Получаемое от восприятия произведения искусства наслаждение связывается чикагскими критиками только с формой произведения, достигнутой в процессе подражания. Для Аристотеля же причина удовольствия, доставляемого искусством, — прежде всего в том, что приобретать знания весьма приятно, «потому что смотря, люди могут учиться и рассуждать» (Аристотель. Поэтика). Он придает большое значение не только форме изображаемого, но и сущности его содержания: «Так как поэт должен при помощи подражания вызывать удовольствие, вытекающее из сострадания и страха, то ясно, что это должно заключаться в самих событиях» (Там же). По убеждению представителей «чикагской школы», различие между отдельными жанрами словесного искусства лежит не в языке, а в особенностях построения сюжета. Язык же — один из элементов сюжетной структуры, он имеет подчиненное значение. В определении сюжета чикагские критики следуют за Аристотелем. В прозаическом произведении сюжет конституируется из трех элементов: предмета — объекта, который имитируется; лингвистического медиума — языка как средства имитации и способа, или техники имитации. В соответствии с синтезом этих элементов должен проходить анализ каждого жанра искусства. В качестве примера неоаристотелианцы рассматривают трагедию. Маккеон пишет, что надо анализировать трагедию, «как целое, включающее в себя шесть частей: сюжет, характер, мысль, побуждаемую объектом, дикцию и мелодию, диктуемые средставами изображения, сценическую обстановку», повторяя Аристотеля, у которого читаем: «Необходимо, чтобы в каждой трагедии было шесть частей… Части эти суть: фабула, характер, разумность, сценическая обстановка, словесное выражение и музыкальная композиция» (Аристотель. Поэтика). Неоаристотелианцы подчеркивают преимущественное значение сюжета по сравнению с остальными пятью частями и представляют сюжет как «всеобъединяющий момент», первичный элемент, который существует до и сверх слов. Художник использует язык лишь как средство для украшения того, что уже оформлено.

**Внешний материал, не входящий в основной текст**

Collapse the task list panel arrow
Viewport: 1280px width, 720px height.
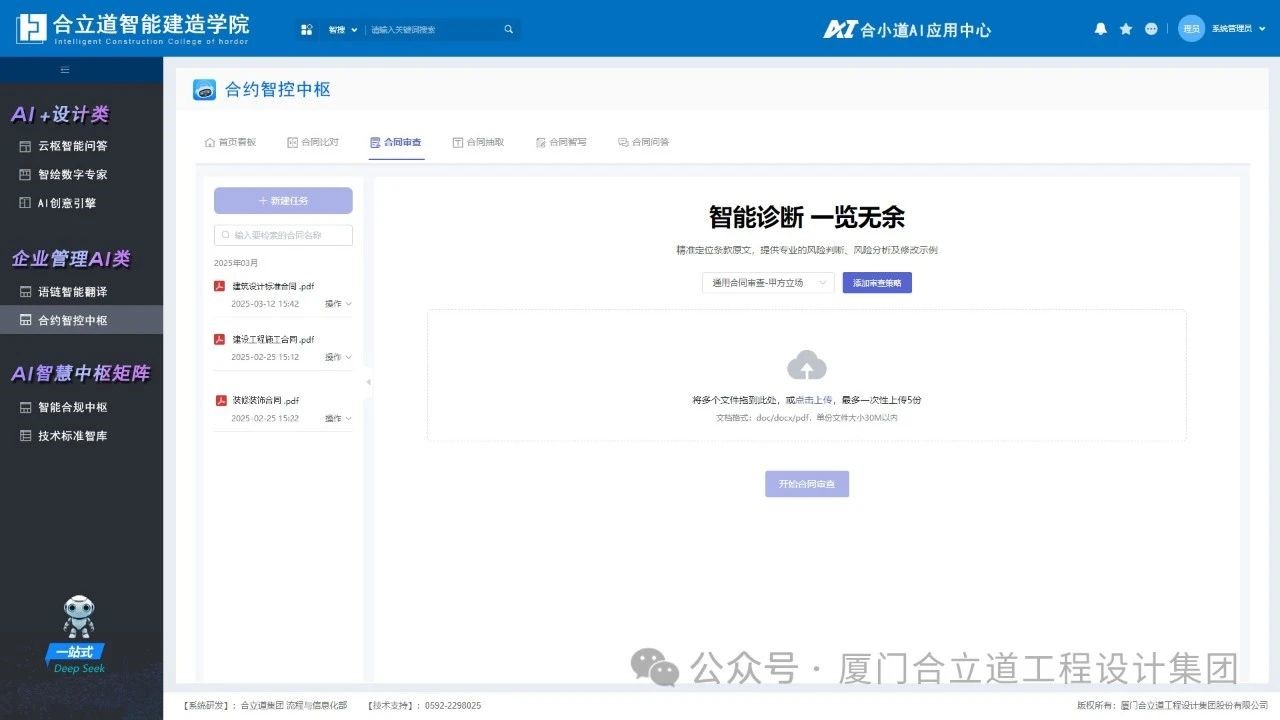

Отличие двух соперничающих теорий — «чикагской школы» и «новой критики» — состоит, по убеждению Крейна, в том, что представителями его школы поэзия рассматривается как имитация, а «новыми критиками»—как «выражение». Именно рассмотрение искусства как «выражения», с точки зрения «чикагской школы», не дает возможности «новым критикам» установить четкое жанровое различие между отдельными видами искусства. Однако данное различие между двумя школами сглаживается общим подходом к пониманию творческого процесса как такового. Обе школы выделяют три основные ступени в создании произведения искусства. На первой действует мистическая интуитивная активность художника, на второй он дает ей практическое существование в языке, на третьей добивается имманентной согласованности всех лингвистических элементов в органической структуре произведения. Если в подражание природе неоаристотелианцы различают предмет имитации благородного художника и плебея, то «новым критикам» была в высшей степени безразлична личность и социальное положение творца.

Словосочетание чикагская школа произошло от английского Chicago school neoaristotelians.